* EXERCISE DETAILS
Scan the material below for every line with the string "computer", and copy those lines.

* EXERCISE MATERIAL

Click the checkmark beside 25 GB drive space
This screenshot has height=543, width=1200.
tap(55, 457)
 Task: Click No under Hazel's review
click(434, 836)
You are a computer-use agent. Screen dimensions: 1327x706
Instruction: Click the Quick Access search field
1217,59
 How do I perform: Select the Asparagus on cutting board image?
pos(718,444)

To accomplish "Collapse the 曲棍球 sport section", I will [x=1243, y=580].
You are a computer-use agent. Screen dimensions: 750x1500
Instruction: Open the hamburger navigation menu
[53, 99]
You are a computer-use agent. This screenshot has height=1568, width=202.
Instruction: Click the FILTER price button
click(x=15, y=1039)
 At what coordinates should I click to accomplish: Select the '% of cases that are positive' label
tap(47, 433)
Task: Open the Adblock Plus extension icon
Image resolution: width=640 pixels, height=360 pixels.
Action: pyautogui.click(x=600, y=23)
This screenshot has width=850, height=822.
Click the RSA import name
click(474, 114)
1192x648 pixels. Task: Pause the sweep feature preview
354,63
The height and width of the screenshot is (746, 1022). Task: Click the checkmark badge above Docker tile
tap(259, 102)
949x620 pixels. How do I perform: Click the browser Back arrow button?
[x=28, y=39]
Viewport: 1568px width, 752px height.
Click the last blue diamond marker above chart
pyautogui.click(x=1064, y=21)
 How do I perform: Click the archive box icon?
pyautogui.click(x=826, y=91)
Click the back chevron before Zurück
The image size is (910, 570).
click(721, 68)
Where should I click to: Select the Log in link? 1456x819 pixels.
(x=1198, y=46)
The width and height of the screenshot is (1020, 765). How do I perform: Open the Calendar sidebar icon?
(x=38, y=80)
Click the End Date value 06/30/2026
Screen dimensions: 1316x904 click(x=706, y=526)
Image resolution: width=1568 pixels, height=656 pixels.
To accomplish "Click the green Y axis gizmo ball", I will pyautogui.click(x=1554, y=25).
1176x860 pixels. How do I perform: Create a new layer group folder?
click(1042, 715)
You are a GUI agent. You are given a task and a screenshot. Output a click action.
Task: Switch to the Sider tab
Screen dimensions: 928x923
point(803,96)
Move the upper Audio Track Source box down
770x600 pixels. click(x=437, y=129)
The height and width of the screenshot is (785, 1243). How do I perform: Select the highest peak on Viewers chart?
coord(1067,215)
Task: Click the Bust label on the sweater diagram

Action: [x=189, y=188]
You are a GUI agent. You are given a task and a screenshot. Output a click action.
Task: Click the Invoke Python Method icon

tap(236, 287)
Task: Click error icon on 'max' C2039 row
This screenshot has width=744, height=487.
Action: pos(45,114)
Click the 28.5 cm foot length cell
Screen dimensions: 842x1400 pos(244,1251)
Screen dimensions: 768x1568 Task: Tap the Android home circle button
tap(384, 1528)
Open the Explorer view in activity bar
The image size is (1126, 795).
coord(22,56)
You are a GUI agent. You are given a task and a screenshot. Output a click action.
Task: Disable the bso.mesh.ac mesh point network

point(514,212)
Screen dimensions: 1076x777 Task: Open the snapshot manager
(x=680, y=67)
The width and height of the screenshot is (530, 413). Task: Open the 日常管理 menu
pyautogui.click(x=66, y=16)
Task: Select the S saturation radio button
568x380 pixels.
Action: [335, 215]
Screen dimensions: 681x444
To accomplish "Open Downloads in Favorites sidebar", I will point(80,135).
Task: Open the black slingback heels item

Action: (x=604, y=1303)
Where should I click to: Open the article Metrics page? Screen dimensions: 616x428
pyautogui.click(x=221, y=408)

* WRITTEN RESPONSE
You are a computer-use agent. Screen dimensions: 1327x706
You are a computer-use agent. Screen dimensions: 750x1500
You are a computer-use agent. This screenshot has height=1568, width=202.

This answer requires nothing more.